Marks-Engels’ler Adam Smith, Ricardo; Hegel ve Feuerbach; Sen Simon, Owen, Fourier’lerin bıraktığı yerden başlıyorlardı; Lenin’ler ve Troçki’ler Marks-Engels’lerin bıraktığı yerden başlıyorlardı. Ama 1920’lerden sonra radikalleşen aydınlar, SBKP tarihleri, Kuusinen, Politzer, Stalin, Mao’ların skolastik kitaplarıyla başlamak zorundaydılar artık.
Artık öğrenilen, burjuva aydınlanmasından bile geri, Marksizm görünümünde ama özünde yöntemsel olarak bir skolastik ve eklektik Stalinizm’dir.
Yani emperyalizme geçiş nedeniyle işçi sınıfının üretim ilişki ve tekniklerinde geriliğe mahkum olması gibi, Sosyalist düşünce ve davranış da, çağın en geri düşünce ve teorilerine mahkum olur. Sonradan gelenin artık, daha da gelişmiş fikir akımları ve örgütsel deneyleri tanıması ve özümlemesinin yolu tıkanmıştır. Böylece öznel olarak geç gelmenin faziletlerini yaşama sansı da ortadan kalkmış, sadece geç gelmenin reziletlerine mahkum olunmuştur.
Gerek entelijansiyanın ve gerek işçi sınıfının bu geriliğe ve az gelişmişliğe; bu az gelişmenin gelişmesine mahkumluğu, birbirini karşılıklı olarak da beslemiştir. Böylece bir tersine seleksiyon dönemi başlamıştır. İşçi hareketinin yokluğu ve geriliği sosyalist teori, örgüt ve pratikleri kakırdatmış, bu kakırdamış örgüt, hareket ve düşünceler var olan sınırlı işçi hareketini demoralize etmiştir. Bunlar karşılıklı olarak birbirini beslemiştir.
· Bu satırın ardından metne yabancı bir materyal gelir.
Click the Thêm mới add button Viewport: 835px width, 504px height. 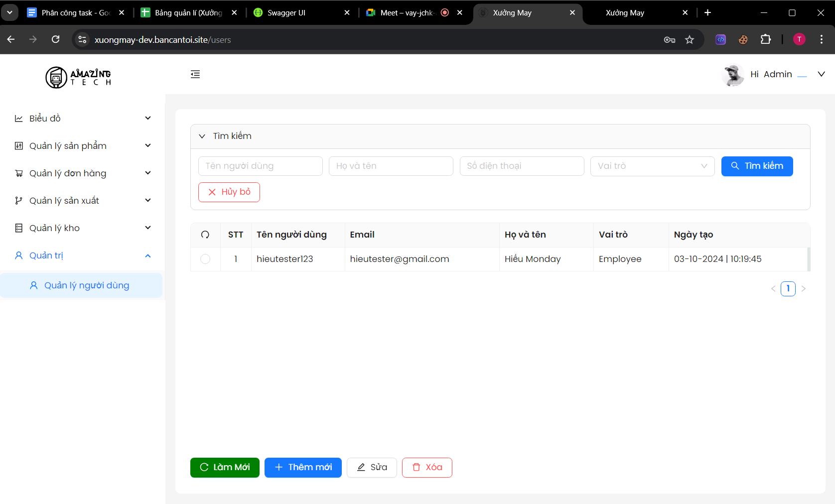[x=303, y=467]
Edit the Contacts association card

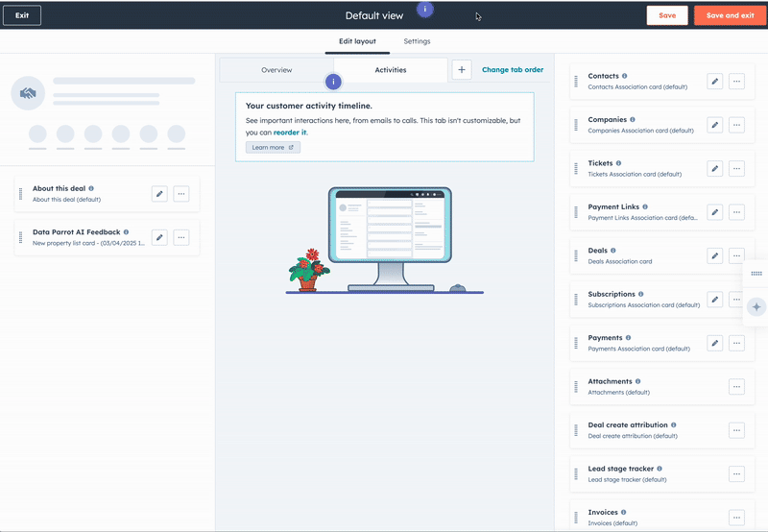pyautogui.click(x=714, y=82)
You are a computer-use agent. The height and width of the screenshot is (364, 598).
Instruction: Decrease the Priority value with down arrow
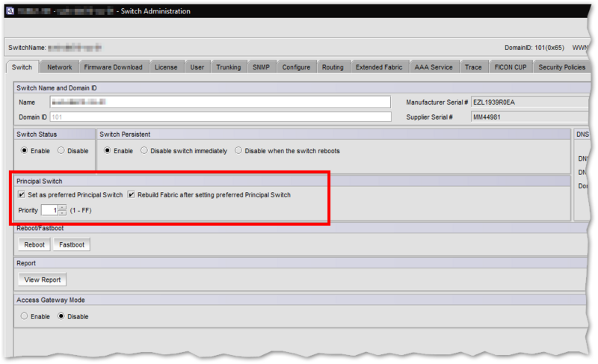tap(62, 213)
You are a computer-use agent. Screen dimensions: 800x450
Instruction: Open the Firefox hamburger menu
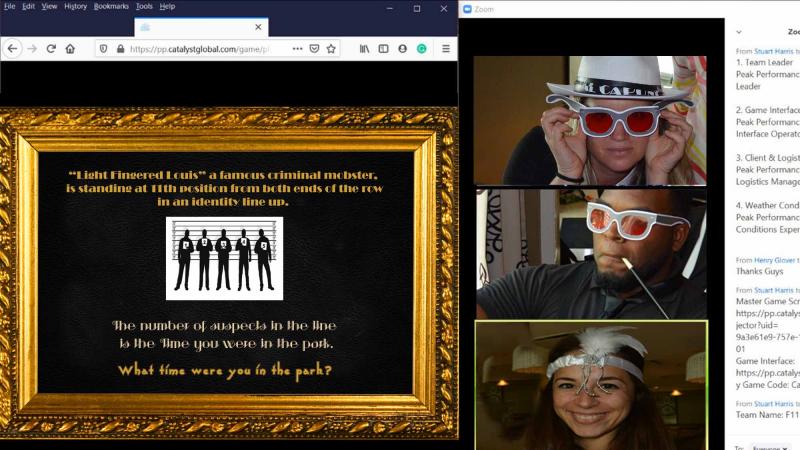(446, 48)
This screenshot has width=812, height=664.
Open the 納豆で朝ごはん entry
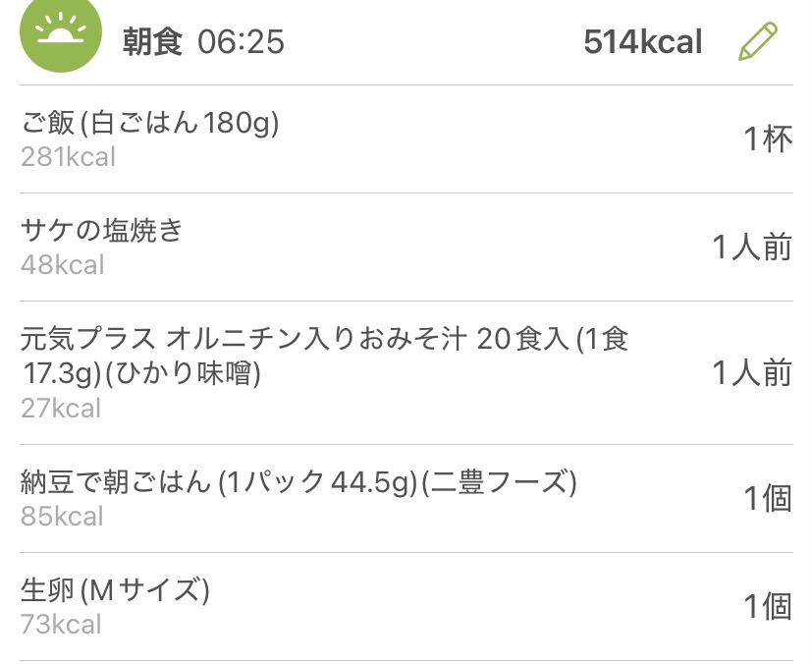click(x=298, y=482)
Bu geriye gidiş, o dönemin sosyalist kuşakları arasındaki farklarda bile görülebilir.
Örneğin, henüz 1920’ler öncesinde, yani bürokrasinin zaferi öncesinde sosyalizmle tanışmış az gelişmiş ülke aydın ve devrimcileri, sonraki bütün Stalinist engellemelere rağmen, yine de az çok orijinal, yaratıcı eserler verebilmişlerdir. Ama 1920’lerin ortalarından sonra sosyalist olanlarda hiçbir teorik yaratıcılık görülmez”.
NOT: Yukarıdaki makale Demir Küçükaydın’ın “Tarihsel Perspektifte Öcalan’ın Konumu ve Yapmaya Çalıştığı” (Geç Gelmek ve Geç Kalmak Üzerine) başlıklı makalesinden yararlanarak ayzılmıştır.